Texte source
------------------------------------------------------------

On laisse un peu de soi-même
En toute heure et dans tout lieu ».
Edmond HARAUCOURT
De toutes les chansons de l'album « Suppléments de mensonge », « Petit matin 4.10 heure d'été » est à mes yeux la plus puissante, la plus terrifiante aussi. C'est un homme brisé, c'est une « âme brisée » qui nous parle ici. Une âme qui se sent engluée dans le « vieux drame humain » qui nous piège tous. C'est quoi, le vieux drame humain ? C'est d'avoir été floué dès la naissance. On nous donne la vie et, du même coup, la mort. De l'inconvénient d'être né dans ce merdier innommable sans avoir rien demandé à personne. Voici une âme qui vacille sur une corde raide suspendue au-dessus du néant.
On entre dès le début dans le vif du sujet :
« Le temps passe si lentement
et je me sens si fatigué
le silence des morts est violent
quand il m'arrache à mes pensées ».
Seul le silence des morts peut être violent, d'ailleurs, car, habituellement, le silence est associé à l'apaisement et la douceur. L'idée de violence est renforcée par le verbe « arracher ».
Chanson douloureuse dans laquelle tout est dit. Pas une lueur d'espoir dans ces ténèbres épaisses, impénétrables. A couper au couteau. Dans « Infinitives voiles », on peut aisément imaginer un répit pour cette âme torturée (« et je viendrai poser ma tête d'enfant sage
sur les gréements chauffés à blanc de vos rivages »). Ici, rien. Le vide sidéral. Triple zéro.
C'est peut-être l'été, mais il n'est question que d'hiver et de froid dans tout le texte : « je rêve de ces ténèbres froides », « mes yeux gris reflètent un hiver
qui paralyse les cœurs meurtris
mon regard vient de l'ère glaciaire ».

------------------------------------------------------------

Données fournies
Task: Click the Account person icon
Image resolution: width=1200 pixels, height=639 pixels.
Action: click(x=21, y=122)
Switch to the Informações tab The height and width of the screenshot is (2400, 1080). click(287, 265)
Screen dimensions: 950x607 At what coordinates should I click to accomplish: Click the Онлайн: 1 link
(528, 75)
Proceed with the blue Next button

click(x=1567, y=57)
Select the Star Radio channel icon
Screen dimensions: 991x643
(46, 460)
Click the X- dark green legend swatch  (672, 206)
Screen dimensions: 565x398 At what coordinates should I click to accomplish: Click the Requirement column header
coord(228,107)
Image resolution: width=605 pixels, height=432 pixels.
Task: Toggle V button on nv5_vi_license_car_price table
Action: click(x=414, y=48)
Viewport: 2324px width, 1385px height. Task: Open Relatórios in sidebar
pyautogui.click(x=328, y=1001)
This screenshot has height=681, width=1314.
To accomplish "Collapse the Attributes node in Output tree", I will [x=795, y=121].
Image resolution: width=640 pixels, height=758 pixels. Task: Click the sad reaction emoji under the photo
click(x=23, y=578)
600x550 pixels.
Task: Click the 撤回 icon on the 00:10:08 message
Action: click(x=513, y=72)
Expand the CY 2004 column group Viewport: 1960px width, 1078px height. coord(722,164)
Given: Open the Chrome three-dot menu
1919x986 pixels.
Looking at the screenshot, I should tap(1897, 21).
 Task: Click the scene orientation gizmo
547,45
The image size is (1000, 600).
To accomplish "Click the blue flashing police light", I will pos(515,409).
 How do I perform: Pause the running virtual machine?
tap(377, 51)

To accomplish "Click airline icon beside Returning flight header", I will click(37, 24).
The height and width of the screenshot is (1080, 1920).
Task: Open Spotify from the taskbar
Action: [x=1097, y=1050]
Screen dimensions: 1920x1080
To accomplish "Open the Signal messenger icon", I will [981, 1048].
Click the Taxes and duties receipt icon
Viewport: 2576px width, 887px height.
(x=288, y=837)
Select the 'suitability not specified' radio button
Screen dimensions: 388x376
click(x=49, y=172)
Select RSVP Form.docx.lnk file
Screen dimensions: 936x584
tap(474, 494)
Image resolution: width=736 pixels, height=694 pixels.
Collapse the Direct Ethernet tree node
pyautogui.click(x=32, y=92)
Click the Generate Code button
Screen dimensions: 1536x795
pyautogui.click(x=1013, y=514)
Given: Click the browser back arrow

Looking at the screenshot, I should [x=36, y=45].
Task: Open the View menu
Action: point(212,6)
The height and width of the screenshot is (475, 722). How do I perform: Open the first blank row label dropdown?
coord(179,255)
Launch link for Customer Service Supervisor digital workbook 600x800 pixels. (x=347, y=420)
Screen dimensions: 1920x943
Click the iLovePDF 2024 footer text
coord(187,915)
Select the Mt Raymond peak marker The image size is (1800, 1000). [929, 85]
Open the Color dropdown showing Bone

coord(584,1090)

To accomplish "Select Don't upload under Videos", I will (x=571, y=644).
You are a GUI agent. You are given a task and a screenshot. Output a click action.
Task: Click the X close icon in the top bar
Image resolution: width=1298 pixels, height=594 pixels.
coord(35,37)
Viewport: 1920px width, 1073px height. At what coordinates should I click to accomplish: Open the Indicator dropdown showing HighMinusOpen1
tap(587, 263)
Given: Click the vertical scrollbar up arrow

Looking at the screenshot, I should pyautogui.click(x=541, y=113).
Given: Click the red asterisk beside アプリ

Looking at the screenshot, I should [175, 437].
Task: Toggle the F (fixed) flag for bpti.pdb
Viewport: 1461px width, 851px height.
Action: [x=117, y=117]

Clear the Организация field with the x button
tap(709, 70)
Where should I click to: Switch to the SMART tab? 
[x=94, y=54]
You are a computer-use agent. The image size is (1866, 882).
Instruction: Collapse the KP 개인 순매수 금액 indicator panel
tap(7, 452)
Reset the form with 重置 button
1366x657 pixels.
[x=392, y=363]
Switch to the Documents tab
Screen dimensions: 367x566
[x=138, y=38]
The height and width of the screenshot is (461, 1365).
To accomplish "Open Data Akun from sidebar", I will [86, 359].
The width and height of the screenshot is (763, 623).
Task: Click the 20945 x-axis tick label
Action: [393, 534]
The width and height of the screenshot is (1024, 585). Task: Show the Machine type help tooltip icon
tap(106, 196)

------------------------------------------------------------

Énoncé du problème 1
D'après le texte source, de quel album la chanson « Petit matin 4.10 heure d'été » est-elle tirée ?
Énoncé du problème 2
Citez sans rien changer le passage du texte source qui commence par les mots contenant « Chanson douloureuse dans » et se termine par « sidéral. Triple zéro. ».
Les données n'ont aucun lien avec le texte source.

Résultat 1
Elle est tirée de l'album « Suppléments de mensonge ».

Résultat 2
Chanson douloureuse dans laquelle tout est dit. Pas une lueur d'espoir dans ces ténèbres épaisses, impénétrables. A couper au couteau. Dans « Infinitives voiles », on peut aisément imaginer un répit pour cette âme torturée (« et je viendrai poser ma tête d'enfant sage
sur les gréements chauffés à blanc de vos rivages »). Ici, rien. Le vide sidéral. Triple zéro.